We will have to see what the circumstances are, what happens in the still divided Tory party, whether we form a government.

Could the Commons instruct the government to stop Brexit?  Legally, it could, but politically I don’t think it could be done without a referendum, or perhaps a general election offering clear choices on that issue.

Even if the referendum two years ago was an advisory referendum, won by a narrow majority on basis of a pack of lies, it could be portrayed as democratically dubious for Parliament alone to overturn it.

So the question that we could face is the possibility of a referendum on the Brexit deal. And even if we are not calling for one now, we have generally been careful not to rule it out.

Labour said it accepted that the 2016 referendum result mandated the government to negotiate Brexit.

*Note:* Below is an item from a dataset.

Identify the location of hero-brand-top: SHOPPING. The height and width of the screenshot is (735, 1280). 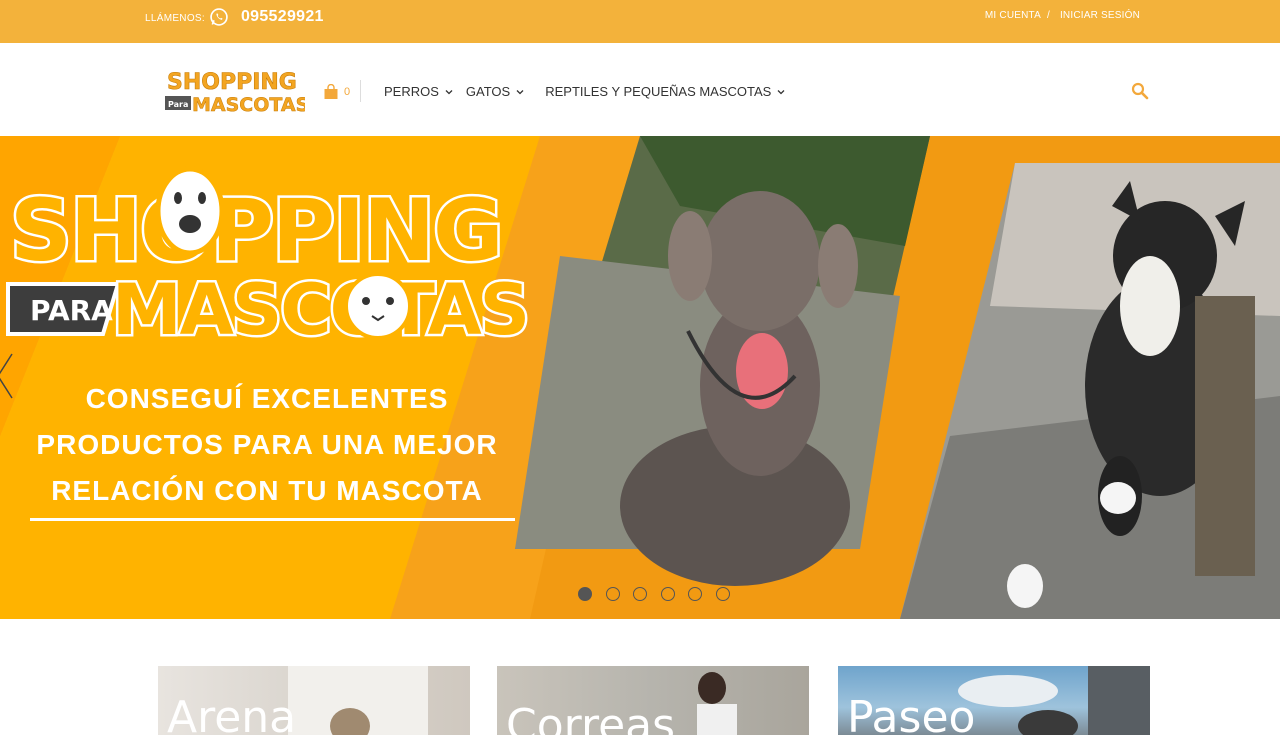
(256, 231).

But it would have to be a Brexit that works for Britain. What we are heading for does not!

I don’t normally agree with anything David Davis says. But he did say one thing with which I agree:

“If a democracy cannot change its mind, it ceases to be a democracy”

But would a referendum on the actual Brexit deal not just produce the same result?

No. It is striking that public opinion has not rallied, as one would have expected, behind the result of the 2016 referendum.

In fact it’s now started to move the other way.

Not every Leave voter voted for Brexit-at-any-cost. They were, after all, told that it wouldn’t cost anything, that there would be a Brexit dividend that would all go to the NHS! As it becomes clearer that Brexit is actually very costly, those voters are entitled to say that that is not what they were promised and not what they voted for!

This trend is likely to continue as the negotiations move on, with new difficulties, new government splits, new complications and new costs emerge every week.

I have spoken about economics, jobs, growth,…

But Europe is about more than that: peace, culture, security, research, coordinated overseas development aid, to name just a few.

It is also for these wider reasons that young people overwhelmingly supported the powerful “Remain and Reform” message Labour had in 2016, and they still do.

So, when we look at the issue of Brexit in its full complexity, we can see that:

  • the magnitude of the consequences and
  • the ineptitude of our government

mean that this issue is not a settled one.

We are right to vigorously oppose the government on this central issue of our times!